TASK :: Line by line, repeat the data below exactly, beginning at the first line and ending at the line with "You are a GUI". Omit pictures.

Collection entries:

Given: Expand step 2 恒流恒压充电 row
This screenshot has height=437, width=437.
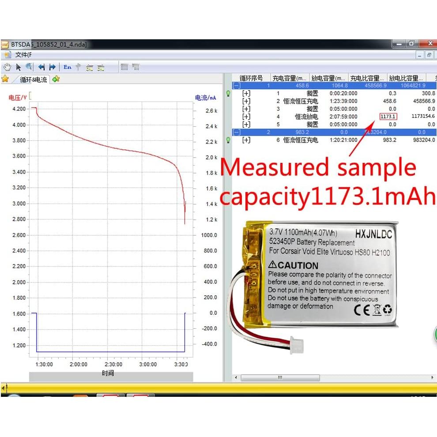Looking at the screenshot, I should (246, 101).
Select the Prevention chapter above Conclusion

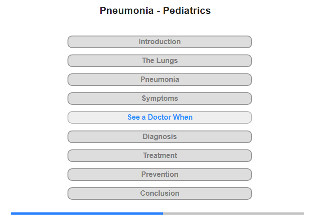(x=160, y=175)
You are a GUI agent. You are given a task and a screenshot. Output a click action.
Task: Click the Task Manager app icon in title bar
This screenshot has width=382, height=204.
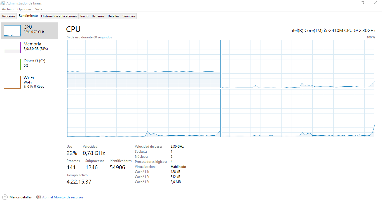[x=3, y=3]

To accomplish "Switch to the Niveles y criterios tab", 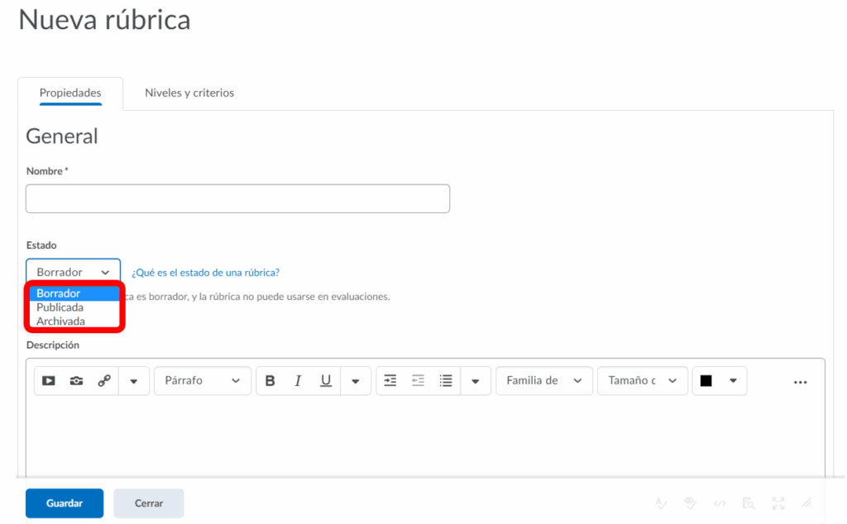I will pyautogui.click(x=189, y=93).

OUTPUT FOR THIS TASK ::
Given: Expand step 2 恒流恒压充电 row
This screenshot has height=437, width=437.
Looking at the screenshot, I should (246, 101).
Select the Prevention chapter above Conclusion

(x=160, y=175)
You are a GUI agent. You are given a task and a screenshot. Output a click action.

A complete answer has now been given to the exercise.